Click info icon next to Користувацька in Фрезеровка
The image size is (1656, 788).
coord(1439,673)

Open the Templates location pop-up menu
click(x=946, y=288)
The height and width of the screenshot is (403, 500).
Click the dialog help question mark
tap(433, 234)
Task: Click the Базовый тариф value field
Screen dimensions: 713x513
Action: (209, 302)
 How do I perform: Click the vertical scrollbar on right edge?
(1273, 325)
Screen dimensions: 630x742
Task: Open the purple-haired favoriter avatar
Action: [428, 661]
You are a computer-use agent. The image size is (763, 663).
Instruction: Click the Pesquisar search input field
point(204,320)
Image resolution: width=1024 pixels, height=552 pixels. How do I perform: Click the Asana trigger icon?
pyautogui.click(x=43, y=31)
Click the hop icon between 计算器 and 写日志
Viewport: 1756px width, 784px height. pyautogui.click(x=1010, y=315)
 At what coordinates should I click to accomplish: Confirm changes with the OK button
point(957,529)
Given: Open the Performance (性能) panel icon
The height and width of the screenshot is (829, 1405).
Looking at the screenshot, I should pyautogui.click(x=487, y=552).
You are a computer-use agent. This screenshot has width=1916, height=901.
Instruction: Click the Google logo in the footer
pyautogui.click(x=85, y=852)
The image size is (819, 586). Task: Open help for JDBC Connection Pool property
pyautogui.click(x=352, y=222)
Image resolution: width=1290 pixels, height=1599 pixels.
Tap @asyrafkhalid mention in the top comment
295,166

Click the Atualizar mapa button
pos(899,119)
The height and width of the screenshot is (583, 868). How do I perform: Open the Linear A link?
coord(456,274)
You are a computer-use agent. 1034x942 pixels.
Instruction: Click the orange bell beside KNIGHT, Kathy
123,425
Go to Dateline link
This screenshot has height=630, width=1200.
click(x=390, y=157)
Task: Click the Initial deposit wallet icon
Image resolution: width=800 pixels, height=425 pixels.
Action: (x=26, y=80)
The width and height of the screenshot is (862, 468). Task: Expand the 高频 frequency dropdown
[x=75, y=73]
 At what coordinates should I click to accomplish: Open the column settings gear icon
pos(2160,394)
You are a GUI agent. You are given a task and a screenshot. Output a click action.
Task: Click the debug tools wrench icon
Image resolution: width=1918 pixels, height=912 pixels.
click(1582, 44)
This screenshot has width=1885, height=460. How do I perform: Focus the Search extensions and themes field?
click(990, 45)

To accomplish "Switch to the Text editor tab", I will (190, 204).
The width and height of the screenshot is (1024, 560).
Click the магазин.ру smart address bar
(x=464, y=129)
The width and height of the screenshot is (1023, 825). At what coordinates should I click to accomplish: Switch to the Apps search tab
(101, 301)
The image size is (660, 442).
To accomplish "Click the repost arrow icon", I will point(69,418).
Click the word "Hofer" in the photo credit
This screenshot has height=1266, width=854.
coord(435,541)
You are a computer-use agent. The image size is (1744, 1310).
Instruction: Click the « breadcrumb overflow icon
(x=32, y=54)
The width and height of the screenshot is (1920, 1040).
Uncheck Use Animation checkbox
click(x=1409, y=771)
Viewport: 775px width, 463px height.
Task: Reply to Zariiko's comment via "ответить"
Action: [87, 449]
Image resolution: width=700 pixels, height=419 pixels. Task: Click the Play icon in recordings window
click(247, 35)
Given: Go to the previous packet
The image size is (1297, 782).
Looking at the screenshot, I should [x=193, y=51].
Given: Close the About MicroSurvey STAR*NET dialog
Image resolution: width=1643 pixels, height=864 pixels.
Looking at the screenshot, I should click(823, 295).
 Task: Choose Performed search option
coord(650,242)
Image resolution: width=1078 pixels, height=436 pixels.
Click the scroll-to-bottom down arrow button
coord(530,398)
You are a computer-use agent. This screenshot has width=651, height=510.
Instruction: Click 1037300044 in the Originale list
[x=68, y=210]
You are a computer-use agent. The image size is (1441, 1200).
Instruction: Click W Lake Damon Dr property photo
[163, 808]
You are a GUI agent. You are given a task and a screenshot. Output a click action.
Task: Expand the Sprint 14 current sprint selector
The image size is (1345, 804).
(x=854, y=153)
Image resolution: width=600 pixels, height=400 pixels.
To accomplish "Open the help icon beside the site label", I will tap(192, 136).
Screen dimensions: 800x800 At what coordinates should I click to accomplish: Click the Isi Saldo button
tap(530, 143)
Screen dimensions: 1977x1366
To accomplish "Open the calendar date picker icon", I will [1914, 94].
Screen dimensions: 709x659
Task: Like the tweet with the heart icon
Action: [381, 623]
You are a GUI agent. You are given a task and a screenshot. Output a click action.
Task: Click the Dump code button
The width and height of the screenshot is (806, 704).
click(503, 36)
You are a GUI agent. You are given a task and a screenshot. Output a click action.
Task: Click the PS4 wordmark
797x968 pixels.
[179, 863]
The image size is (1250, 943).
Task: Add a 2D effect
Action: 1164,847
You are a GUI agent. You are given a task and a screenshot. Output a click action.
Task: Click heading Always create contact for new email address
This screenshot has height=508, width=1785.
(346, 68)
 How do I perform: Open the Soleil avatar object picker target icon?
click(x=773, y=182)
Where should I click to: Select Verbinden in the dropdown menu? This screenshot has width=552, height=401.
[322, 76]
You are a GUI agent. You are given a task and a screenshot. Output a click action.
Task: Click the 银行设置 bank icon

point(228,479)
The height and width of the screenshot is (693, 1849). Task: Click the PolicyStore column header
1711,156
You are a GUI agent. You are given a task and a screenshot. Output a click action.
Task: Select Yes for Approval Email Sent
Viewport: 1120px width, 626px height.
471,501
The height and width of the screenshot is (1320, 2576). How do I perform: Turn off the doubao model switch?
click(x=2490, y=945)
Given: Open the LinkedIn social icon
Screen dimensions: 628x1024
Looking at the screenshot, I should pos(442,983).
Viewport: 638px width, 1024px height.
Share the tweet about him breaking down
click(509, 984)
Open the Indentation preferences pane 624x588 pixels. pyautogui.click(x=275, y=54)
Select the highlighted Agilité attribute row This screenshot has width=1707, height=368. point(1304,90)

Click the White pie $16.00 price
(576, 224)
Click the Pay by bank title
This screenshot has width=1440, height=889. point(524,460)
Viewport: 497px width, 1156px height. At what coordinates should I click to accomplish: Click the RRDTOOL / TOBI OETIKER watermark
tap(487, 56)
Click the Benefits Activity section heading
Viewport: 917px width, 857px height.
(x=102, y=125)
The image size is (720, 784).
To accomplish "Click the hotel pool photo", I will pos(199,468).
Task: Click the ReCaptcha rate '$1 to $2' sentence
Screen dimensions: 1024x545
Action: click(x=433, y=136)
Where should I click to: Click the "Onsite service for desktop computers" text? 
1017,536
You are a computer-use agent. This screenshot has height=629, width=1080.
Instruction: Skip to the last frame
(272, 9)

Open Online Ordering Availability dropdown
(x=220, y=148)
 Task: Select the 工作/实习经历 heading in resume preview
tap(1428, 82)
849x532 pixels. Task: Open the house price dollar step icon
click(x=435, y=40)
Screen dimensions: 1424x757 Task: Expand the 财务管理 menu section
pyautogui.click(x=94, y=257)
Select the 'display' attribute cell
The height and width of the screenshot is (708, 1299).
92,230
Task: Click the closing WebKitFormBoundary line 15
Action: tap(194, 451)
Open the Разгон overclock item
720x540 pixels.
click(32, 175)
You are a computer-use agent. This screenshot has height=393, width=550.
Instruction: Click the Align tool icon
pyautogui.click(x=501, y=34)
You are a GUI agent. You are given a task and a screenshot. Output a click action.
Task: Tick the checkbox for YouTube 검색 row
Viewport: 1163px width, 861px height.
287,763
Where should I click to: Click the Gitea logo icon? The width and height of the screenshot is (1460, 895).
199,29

======

Output an exact copy of each record.

FINISHED EXERCISE
Click info icon next to Користувацька in Фрезеровка
The image size is (1656, 788).
coord(1439,673)

Open the Templates location pop-up menu
click(x=946, y=288)
The height and width of the screenshot is (403, 500).
Click the dialog help question mark
tap(433, 234)
Task: Click the Базовый тариф value field
Screen dimensions: 713x513
Action: (209, 302)
 How do I perform: Click the vertical scrollbar on right edge?
(1273, 325)
Screen dimensions: 630x742
Task: Open the purple-haired favoriter avatar
Action: [428, 661]
You are a computer-use agent. The image size is (763, 663).
Instruction: Click the Pesquisar search input field
point(204,320)
Image resolution: width=1024 pixels, height=552 pixels. How do I perform: Click the Asana trigger icon?
pyautogui.click(x=43, y=31)
Click the hop icon between 计算器 and 写日志
Viewport: 1756px width, 784px height. pyautogui.click(x=1010, y=315)
 At what coordinates should I click to accomplish: Confirm changes with the OK button
point(957,529)
Given: Open the Performance (性能) panel icon
The height and width of the screenshot is (829, 1405).
Looking at the screenshot, I should pyautogui.click(x=487, y=552).
You are a computer-use agent. This screenshot has width=1916, height=901.
Instruction: Click the Google logo in the footer
pyautogui.click(x=85, y=852)
The image size is (819, 586). Task: Open help for JDBC Connection Pool property
pyautogui.click(x=352, y=222)
Image resolution: width=1290 pixels, height=1599 pixels.
Tap @asyrafkhalid mention in the top comment
295,166

Click the Atualizar mapa button
pos(899,119)
The height and width of the screenshot is (583, 868). How do I perform: Open the Linear A link?
coord(456,274)
You are a computer-use agent. 1034x942 pixels.
Instruction: Click the orange bell beside KNIGHT, Kathy
123,425
Go to Dateline link
This screenshot has height=630, width=1200.
click(x=390, y=157)
Task: Click the Initial deposit wallet icon
Image resolution: width=800 pixels, height=425 pixels.
Action: (x=26, y=80)
The width and height of the screenshot is (862, 468). Task: Expand the 高频 frequency dropdown
[x=75, y=73]
 At what coordinates should I click to accomplish: Open the column settings gear icon
pos(2160,394)
You are a GUI agent. You are given a task and a screenshot. Output a click action.
Task: Click the debug tools wrench icon
Image resolution: width=1918 pixels, height=912 pixels.
click(1582, 44)
This screenshot has width=1885, height=460. How do I perform: Focus the Search extensions and themes field?
click(990, 45)

To accomplish "Switch to the Text editor tab", I will (190, 204).
The width and height of the screenshot is (1024, 560).
Click the магазин.ру smart address bar
(x=464, y=129)
The width and height of the screenshot is (1023, 825). At what coordinates should I click to accomplish: Switch to the Apps search tab
(101, 301)
The image size is (660, 442).
To accomplish "Click the repost arrow icon", I will point(69,418).
Click the word "Hofer" in the photo credit
This screenshot has height=1266, width=854.
coord(435,541)
You are a computer-use agent. The image size is (1744, 1310).
Instruction: Click the « breadcrumb overflow icon
(x=32, y=54)
The width and height of the screenshot is (1920, 1040).
Uncheck Use Animation checkbox
click(x=1409, y=771)
Viewport: 775px width, 463px height.
Task: Reply to Zariiko's comment via "ответить"
Action: [87, 449]
Image resolution: width=700 pixels, height=419 pixels. Task: Click the Play icon in recordings window
click(247, 35)
Given: Go to the previous packet
The image size is (1297, 782).
Looking at the screenshot, I should [x=193, y=51].
Given: Close the About MicroSurvey STAR*NET dialog
Image resolution: width=1643 pixels, height=864 pixels.
Looking at the screenshot, I should click(823, 295).
 Task: Choose Performed search option
coord(650,242)
Image resolution: width=1078 pixels, height=436 pixels.
Click the scroll-to-bottom down arrow button
coord(530,398)
You are a computer-use agent. This screenshot has width=651, height=510.
Instruction: Click 1037300044 in the Originale list
[x=68, y=210]
You are a computer-use agent. The image size is (1441, 1200).
Instruction: Click W Lake Damon Dr property photo
[163, 808]
You are a GUI agent. You are given a task and a screenshot. Output a click action.
Task: Expand the Sprint 14 current sprint selector
The image size is (1345, 804).
(x=854, y=153)
Image resolution: width=600 pixels, height=400 pixels.
To accomplish "Open the help icon beside the site label", I will tap(192, 136).
Screen dimensions: 800x800 At what coordinates should I click to accomplish: Click the Isi Saldo button
tap(530, 143)
Screen dimensions: 1977x1366
To accomplish "Open the calendar date picker icon", I will [1914, 94].
Screen dimensions: 709x659
Task: Like the tweet with the heart icon
Action: [381, 623]
You are a GUI agent. You are given a task and a screenshot. Output a click action.
Task: Click the Dump code button
The width and height of the screenshot is (806, 704).
click(503, 36)
You are a GUI agent. You are given a task and a screenshot. Output a click action.
Task: Click the PS4 wordmark
797x968 pixels.
[179, 863]
The image size is (1250, 943).
Task: Add a 2D effect
Action: 1164,847
You are a GUI agent. You are given a task and a screenshot. Output a click action.
Task: Click heading Always create contact for new email address
This screenshot has height=508, width=1785.
(346, 68)
 How do I perform: Open the Soleil avatar object picker target icon?
click(x=773, y=182)
Where should I click to: Select Verbinden in the dropdown menu? This screenshot has width=552, height=401.
[322, 76]
You are a GUI agent. You are given a task and a screenshot. Output a click action.
Task: Click the 银行设置 bank icon

point(228,479)
The height and width of the screenshot is (693, 1849). Task: Click the PolicyStore column header
1711,156
You are a GUI agent. You are given a task and a screenshot. Output a click action.
Task: Select Yes for Approval Email Sent
Viewport: 1120px width, 626px height.
471,501
The height and width of the screenshot is (1320, 2576). How do I perform: Turn off the doubao model switch?
click(x=2490, y=945)
Given: Open the LinkedIn social icon
Screen dimensions: 628x1024
Looking at the screenshot, I should pos(442,983).
Viewport: 638px width, 1024px height.
Share the tweet about him breaking down
click(509, 984)
Open the Indentation preferences pane 624x588 pixels. pyautogui.click(x=275, y=54)
Select the highlighted Agilité attribute row This screenshot has width=1707, height=368. point(1304,90)

Click the White pie $16.00 price
(576, 224)
Click the Pay by bank title
This screenshot has width=1440, height=889. point(524,460)
Viewport: 497px width, 1156px height. At what coordinates should I click to accomplish: Click the RRDTOOL / TOBI OETIKER watermark
tap(487, 56)
Click the Benefits Activity section heading
Viewport: 917px width, 857px height.
(x=102, y=125)
The image size is (720, 784).
To accomplish "Click the hotel pool photo", I will pos(199,468).
Task: Click the ReCaptcha rate '$1 to $2' sentence
Screen dimensions: 1024x545
Action: click(x=433, y=136)
Where should I click to: Click the "Onsite service for desktop computers" text? 
1017,536
You are a computer-use agent. This screenshot has height=629, width=1080.
Instruction: Skip to the last frame
(272, 9)

Open Online Ordering Availability dropdown
(x=220, y=148)
 Task: Select the 工作/实习经历 heading in resume preview
tap(1428, 82)
849x532 pixels. Task: Open the house price dollar step icon
click(x=435, y=40)
Screen dimensions: 1424x757 Task: Expand the 财务管理 menu section
pyautogui.click(x=94, y=257)
Select the 'display' attribute cell
The height and width of the screenshot is (708, 1299).
92,230
Task: Click the closing WebKitFormBoundary line 15
Action: tap(194, 451)
Open the Разгон overclock item
720x540 pixels.
click(32, 175)
You are a computer-use agent. This screenshot has height=393, width=550.
Instruction: Click the Align tool icon
pyautogui.click(x=501, y=34)
You are a GUI agent. You are given a task and a screenshot. Output a click action.
Task: Tick the checkbox for YouTube 검색 row
Viewport: 1163px width, 861px height.
287,763
Where should I click to: Click the Gitea logo icon? The width and height of the screenshot is (1460, 895).
199,29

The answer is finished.